Mark MacLeod is a photographer of fine art as it pertains to the West. As a third generation Montanan, Mark feels blessed to live in a home state that offers a never ending source of inspiration and opportunity. Most of his work is stock/assignment which provides dramatic images that are available as original prints, posters and a variety of cards. Learn more about Mark on his website www.highlanderphoto.com or email him at firstname.lastname@example.org.
From The Artist
“I met Ray Harmon at a Buck Brannaman clinic. I can’t exactly remember the time, but once I met him, I can’t remember not ever knowing him. If you were lucky enough to know Ray, you were just plain lucky enough. He was warm, kind, loving and mostly funny. I admired how he spoke of his wife Janet and their children and family. He told us how he came to be in their lives, and if you’ve heard of Ray’s past, you know that blessing went both ways! I have never been around another human that could tell a story like Ray. They were always about things he had done, and if you didn’t know him, you would think he was making it up. They were that hilarious and wild!

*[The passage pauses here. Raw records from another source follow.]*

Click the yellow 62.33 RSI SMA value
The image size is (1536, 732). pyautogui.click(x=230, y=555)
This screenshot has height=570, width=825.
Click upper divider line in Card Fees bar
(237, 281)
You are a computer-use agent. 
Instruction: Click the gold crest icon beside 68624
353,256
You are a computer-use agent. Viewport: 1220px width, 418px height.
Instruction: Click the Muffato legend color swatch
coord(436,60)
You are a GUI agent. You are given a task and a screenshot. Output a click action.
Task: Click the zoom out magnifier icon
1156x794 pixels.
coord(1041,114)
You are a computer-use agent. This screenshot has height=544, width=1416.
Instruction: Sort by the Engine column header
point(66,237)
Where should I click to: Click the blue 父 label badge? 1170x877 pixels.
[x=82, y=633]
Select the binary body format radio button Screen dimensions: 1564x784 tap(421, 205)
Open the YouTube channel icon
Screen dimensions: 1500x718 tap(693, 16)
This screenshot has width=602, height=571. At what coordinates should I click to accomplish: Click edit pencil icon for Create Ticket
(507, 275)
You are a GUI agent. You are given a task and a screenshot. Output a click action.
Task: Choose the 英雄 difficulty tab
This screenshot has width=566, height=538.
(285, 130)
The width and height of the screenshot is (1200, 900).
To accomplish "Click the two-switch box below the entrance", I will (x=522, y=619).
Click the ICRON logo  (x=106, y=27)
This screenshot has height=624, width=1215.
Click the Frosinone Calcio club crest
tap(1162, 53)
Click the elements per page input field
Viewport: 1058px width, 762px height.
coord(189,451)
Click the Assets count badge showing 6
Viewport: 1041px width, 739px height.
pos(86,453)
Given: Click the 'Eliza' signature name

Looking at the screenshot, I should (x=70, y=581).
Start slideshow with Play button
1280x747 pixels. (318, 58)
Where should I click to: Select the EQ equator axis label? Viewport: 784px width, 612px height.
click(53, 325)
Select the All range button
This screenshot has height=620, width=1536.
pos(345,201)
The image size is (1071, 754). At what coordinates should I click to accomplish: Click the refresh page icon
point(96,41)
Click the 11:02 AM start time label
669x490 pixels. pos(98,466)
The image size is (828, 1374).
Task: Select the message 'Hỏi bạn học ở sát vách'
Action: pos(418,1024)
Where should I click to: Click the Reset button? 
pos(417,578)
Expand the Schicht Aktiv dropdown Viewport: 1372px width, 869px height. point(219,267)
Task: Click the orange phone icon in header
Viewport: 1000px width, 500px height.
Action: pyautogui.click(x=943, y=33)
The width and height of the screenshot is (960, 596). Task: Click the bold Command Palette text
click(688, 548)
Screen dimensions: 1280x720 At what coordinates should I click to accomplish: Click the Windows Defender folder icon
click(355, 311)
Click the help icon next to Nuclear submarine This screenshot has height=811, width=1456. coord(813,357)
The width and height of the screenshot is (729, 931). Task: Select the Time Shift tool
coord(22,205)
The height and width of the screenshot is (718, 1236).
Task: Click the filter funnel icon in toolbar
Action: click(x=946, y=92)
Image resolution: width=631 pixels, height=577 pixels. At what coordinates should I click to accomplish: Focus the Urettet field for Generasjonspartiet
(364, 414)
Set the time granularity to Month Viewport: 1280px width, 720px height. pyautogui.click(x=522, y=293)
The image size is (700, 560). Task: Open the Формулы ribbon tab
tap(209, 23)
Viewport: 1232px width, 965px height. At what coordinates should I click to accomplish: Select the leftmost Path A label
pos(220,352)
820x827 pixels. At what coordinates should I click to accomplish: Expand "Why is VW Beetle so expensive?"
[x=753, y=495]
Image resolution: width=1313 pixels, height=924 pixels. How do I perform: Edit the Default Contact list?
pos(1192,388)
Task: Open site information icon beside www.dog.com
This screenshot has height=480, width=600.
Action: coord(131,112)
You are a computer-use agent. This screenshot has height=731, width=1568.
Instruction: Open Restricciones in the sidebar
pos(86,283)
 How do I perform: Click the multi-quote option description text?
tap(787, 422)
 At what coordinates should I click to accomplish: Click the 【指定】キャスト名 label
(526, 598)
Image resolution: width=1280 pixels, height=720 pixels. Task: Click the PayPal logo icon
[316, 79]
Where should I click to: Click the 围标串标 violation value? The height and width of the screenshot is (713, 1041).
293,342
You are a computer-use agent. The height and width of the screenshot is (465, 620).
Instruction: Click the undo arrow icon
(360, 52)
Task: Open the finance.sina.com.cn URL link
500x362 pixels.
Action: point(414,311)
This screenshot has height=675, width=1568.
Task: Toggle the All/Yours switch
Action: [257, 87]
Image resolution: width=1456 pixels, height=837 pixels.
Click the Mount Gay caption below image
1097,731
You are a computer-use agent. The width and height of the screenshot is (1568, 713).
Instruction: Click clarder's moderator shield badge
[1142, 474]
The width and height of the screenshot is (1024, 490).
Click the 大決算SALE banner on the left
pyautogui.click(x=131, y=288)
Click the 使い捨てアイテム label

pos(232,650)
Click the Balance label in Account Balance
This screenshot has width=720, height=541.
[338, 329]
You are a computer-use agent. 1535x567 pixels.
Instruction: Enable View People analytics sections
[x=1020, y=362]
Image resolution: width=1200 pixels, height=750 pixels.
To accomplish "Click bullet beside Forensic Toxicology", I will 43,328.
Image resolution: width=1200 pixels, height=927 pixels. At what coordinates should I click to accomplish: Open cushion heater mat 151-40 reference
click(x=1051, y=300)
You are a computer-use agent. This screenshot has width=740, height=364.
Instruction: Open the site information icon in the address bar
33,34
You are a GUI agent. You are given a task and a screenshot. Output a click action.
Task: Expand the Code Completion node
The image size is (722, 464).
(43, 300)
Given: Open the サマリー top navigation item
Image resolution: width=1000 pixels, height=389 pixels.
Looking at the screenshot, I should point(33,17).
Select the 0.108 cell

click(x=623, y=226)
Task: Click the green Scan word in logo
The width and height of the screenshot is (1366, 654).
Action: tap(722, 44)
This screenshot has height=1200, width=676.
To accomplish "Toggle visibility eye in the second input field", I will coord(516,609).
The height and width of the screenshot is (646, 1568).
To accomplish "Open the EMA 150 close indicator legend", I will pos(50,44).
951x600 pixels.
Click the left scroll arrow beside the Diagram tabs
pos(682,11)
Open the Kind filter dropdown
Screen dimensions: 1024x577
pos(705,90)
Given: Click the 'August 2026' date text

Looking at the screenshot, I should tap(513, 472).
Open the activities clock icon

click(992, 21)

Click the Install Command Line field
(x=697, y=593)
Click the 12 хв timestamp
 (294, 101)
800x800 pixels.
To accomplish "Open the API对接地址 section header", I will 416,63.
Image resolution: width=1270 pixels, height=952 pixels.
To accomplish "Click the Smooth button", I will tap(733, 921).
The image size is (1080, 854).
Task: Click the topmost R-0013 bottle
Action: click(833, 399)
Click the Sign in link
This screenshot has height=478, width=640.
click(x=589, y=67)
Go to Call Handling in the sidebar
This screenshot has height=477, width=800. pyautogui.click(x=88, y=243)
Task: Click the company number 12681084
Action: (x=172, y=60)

“My most fond memory of Ray was at a roping clinic in Ellensburg with Buck. Ray and I were on the ground working with a steer. All of a sudden, there was a rim-fire on the other side of the arena. If you’ve ever been in that situation on horseback or on the ground, it’s scary. All I remember is seeing the horse start bucking, heading straight towards us. The next thing I remember is Ray literally picking me up by the back of my shirt and putting me on the fence while he climbed up himself. What followed was a lot of language best left out of this piece and Ray yelling at people to watch out because there were ‘girls on the ground here!’ There was another trip to Nogales, Mexico with Ray, Roland, Kip, Shayne and Buck. Ray followed me into every store but did not shop. He was standing guard and told me he didn’t like the way I was being looked at. How could you not feel protected with Ray around?
“His family was generous enough to share him with us, and he spent quite a bit of time at our guest ranch in Montana. When he was there, it was my job to make sure he had all the lemon bars (he called them lemon drops) he could eat. I loved taking care of him.
“When I started his portrait he was alive, and I will have to live with the regret that I never finished his painting until he was gone. My art teacher stopped me one day. She looked me in the eye and said to me, ‘You love this man don’t you.’ I said, ‘Yes, I do.’ She said, ‘It shows in your work.’ That is what Ray did: he inspired people to live more, laugh more and love more. I miss him.”
Jo-Anne Jackson, McGinnis Meadows Ranch, Libby, Mont.